Hi Peplink Team,
We’re currently conducting live field testing of the Peplink POTS Adapter across emergency communication deployments, including blue light phones and analog emergency lines in school and public safety environments. We’re also partnered with a certified E911 call center to ensure proper routing and regulatory compliance.
During testing, we identified a critical need for additional control over dial pattern handling, especially in environments without SIP, PBX, or VoIP infrastructure. Many of these locations still rely on basic analog phones that are not programmable, making it impossible to store custom dial strings or speed dials at the device level.
We’ve noted that the device already supports whitelisting of numbers, which suggests it has internal logic capable of evaluating dialed digits. We believe this capability could be extended to support basic dial translation functionality.

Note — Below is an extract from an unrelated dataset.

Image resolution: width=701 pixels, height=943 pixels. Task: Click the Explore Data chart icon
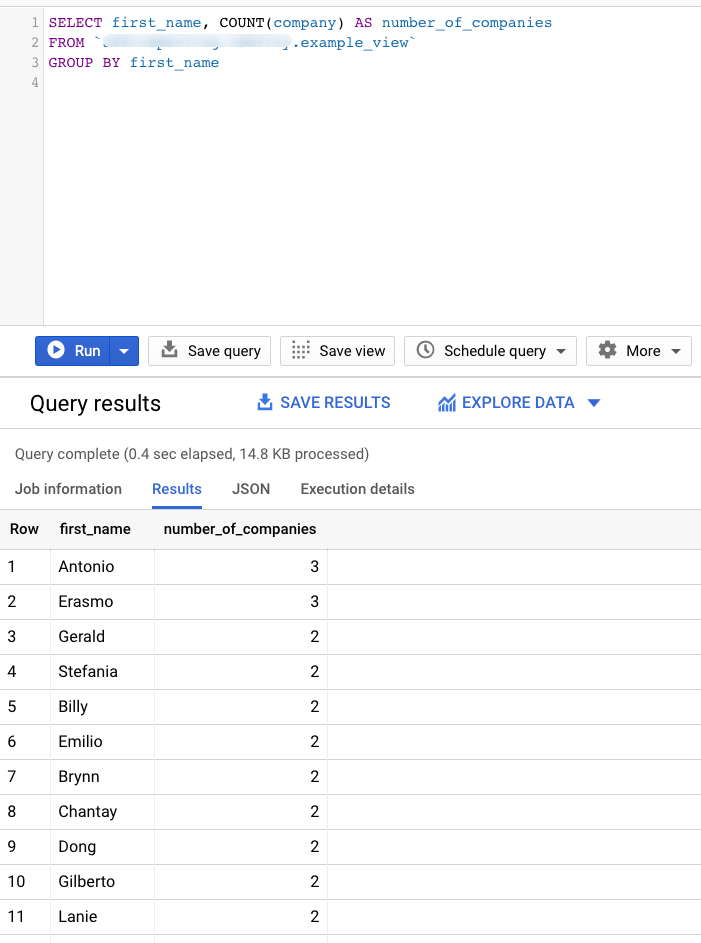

To provide context, we’ve attached a diagram outlining both current functionality and future considerations.
Requested Enhancement:
Custom Dial Translation Table
-
Allow translation of dialed patterns (e.g., translate 933
and 911
to prepend digits like 1800xxxxxxx
to route calls to the E911 call center or other support lines when manually dialed, including 933
, 911
, or other specified numbers).
-
Support up to 5 translated dial rules to keep the configuration simple and manageable, without the need for SIP, PBX, or VoIP.
This enhancement would provide the flexibility needed to support deployments where analog phones cannot be reprogrammed and dial logic must be managed at the adapter level.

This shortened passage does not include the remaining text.